Bangui, la capitale Centrafricaine traverse depuis plusieurs jours une sévère pénurie de carburant, marquée par l’absence quasi totale d’essence dans les stations-services. La situation, source d’inquiétude pour la population, perturbe fortement la mobilité et fragilise l’économie locale.
Aux premières heures du matin, automobilistes et conducteurs de motos-taxis se ruent vers les stations dans l’espoir de se ravitailler. Les files d’attente, formées parfois dès 4 heures, illustrent la détresse de ceux dont les activités dépendent du carburant. Faute de disponibilité à la pompe, beaucoup se tournent vers le marché informel.

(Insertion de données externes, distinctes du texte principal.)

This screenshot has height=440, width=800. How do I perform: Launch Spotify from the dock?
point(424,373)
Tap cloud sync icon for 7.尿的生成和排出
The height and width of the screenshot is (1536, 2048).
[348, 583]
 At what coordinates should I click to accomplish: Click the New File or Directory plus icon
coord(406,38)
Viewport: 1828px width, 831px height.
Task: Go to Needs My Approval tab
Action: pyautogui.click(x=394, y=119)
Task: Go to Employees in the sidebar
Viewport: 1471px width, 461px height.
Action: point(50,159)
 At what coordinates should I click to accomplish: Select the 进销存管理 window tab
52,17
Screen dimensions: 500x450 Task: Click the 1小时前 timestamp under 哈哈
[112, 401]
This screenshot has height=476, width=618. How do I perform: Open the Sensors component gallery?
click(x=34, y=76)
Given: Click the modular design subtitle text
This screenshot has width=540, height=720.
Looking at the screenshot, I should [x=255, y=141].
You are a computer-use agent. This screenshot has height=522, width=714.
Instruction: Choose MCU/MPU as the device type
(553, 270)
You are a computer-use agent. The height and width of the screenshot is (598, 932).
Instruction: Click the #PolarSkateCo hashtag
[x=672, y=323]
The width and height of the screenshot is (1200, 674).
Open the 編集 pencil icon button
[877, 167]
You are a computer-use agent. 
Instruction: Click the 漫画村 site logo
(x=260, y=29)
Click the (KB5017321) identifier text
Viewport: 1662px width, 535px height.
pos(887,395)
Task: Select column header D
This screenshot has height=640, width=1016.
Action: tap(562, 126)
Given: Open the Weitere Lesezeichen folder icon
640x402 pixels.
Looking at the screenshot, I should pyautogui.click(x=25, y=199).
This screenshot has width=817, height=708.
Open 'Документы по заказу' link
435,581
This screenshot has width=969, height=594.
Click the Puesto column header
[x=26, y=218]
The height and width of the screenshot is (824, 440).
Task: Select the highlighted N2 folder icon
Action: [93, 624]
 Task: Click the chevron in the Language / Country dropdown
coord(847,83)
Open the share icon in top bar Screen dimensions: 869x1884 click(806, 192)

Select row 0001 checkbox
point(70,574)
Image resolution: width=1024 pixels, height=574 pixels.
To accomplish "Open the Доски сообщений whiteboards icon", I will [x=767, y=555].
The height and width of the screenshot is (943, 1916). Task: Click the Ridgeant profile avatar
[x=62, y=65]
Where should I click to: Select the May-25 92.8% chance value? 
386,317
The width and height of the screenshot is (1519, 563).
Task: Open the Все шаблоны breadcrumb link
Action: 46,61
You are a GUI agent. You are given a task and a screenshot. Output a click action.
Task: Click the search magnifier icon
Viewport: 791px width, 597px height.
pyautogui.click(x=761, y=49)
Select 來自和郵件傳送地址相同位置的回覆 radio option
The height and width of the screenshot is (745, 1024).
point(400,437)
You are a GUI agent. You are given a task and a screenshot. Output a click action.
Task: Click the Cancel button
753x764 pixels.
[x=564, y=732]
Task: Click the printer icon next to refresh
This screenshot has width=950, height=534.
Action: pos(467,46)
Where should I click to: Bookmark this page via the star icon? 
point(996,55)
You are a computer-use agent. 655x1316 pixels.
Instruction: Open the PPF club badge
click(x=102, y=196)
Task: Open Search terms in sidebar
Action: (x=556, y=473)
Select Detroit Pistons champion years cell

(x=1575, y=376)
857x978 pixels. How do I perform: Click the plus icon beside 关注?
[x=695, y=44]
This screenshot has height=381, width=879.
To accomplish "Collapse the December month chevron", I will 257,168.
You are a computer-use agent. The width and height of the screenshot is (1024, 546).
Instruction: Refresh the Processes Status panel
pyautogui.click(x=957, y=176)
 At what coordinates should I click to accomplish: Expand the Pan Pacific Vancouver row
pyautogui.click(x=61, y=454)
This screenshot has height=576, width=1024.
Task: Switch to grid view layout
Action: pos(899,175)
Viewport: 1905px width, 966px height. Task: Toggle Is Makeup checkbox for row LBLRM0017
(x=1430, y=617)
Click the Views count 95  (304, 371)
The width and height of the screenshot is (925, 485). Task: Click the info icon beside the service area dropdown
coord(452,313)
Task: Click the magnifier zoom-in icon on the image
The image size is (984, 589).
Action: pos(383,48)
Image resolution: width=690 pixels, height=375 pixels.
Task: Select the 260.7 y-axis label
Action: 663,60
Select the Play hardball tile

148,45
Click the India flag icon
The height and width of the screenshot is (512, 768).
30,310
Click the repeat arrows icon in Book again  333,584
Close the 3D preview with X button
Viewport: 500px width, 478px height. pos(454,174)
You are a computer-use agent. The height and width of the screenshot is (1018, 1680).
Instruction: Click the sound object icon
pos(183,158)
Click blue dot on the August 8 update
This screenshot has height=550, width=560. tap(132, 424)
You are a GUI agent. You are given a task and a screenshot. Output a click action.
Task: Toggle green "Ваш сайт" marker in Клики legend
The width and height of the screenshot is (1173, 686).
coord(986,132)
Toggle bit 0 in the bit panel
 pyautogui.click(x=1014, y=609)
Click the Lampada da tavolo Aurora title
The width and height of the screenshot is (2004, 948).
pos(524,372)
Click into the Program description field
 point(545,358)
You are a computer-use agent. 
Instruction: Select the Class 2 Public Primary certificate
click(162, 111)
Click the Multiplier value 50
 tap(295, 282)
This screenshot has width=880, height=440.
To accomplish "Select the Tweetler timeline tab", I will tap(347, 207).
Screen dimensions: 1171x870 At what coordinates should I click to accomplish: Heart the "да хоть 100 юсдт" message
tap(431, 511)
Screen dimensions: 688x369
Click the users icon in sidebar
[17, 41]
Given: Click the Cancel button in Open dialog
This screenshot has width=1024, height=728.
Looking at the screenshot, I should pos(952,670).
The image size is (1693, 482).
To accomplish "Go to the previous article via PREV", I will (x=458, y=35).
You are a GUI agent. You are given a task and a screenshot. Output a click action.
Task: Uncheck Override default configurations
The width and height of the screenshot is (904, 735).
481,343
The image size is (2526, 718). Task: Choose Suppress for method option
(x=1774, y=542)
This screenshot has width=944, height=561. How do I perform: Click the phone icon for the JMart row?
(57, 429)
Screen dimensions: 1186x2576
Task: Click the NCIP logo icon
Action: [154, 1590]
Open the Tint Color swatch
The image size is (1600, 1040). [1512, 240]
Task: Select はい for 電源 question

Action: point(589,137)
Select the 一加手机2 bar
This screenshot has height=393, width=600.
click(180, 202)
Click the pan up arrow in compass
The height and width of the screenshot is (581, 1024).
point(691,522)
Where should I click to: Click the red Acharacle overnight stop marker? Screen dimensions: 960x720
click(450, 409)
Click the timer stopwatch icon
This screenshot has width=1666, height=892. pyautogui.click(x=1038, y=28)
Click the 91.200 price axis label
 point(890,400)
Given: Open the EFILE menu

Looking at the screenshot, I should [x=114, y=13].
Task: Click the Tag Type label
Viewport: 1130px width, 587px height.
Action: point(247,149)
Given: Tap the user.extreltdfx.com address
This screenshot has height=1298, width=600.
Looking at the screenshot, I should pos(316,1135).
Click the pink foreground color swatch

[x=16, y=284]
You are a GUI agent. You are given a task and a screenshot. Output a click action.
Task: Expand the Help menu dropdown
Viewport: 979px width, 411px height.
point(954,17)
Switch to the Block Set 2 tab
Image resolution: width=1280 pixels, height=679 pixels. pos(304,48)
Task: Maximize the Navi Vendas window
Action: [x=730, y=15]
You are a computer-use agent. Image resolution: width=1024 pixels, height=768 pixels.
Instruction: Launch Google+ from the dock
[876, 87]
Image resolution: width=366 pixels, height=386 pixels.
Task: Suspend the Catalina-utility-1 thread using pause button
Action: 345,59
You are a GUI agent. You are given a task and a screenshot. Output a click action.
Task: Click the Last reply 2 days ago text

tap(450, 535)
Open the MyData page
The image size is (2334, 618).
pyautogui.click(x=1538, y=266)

Cette rareté a provoqué une flambée des prix : le litre d’essence, vendu auparavant à 1 150 F, atteint désormais 1 500 F chez les revendeurs. Les transporteurs, comme Bilal, conducteur de moto-taxi, n’ont d’autre choix que de répercuter cette hausse sur leurs tarifs : « Depuis 5 heures du matin, j’attends sans aucune information. Finalement, on nous dit que la station servira plus tard. Je suis obligé d’aller chez les revendeurs où le litre coûte 1 500 F. »
Pour les ménages déjà confrontés à la vie chère, cette augmentation pèse lourd sur le budget quotidien. Déplacements réduits, activités limitées, certains renoncent même à sortir faute de moyens.
Cette hausse touche particulièrement les élèves et les travailleurs. Prunelle Pende, élève à la FATEB, témoigne : « J’ai attendu la moto jusqu’à 7 h 50. Quand j’en ai trouvé une, le prix était trop élevé. Après négociation, j’ai payé 400 F. C’est difficile. Nous demandons au gouvernement une solution. »
Pendant que certaines stations restent fermées, d’autres n’ouvrent que quelques heures avant d’annoncer une rupture de stock. Les gérants évoquent un manque de réserves tout en assurant que des citernes seraient en route, laissant les usagers dans l’incertitude.
Au-delà du manque d’approvisionnement, cette crise affecte les petits commerces, le transport de marchandises, les taxis-motos, l’accès aux services et le budget des familles. Elle met à rude épreuve la résilience économique de Bangui.
Pour l’heure, aucune déclaration officielle n’a été faite pour expliquer l’origine de cette pénurie.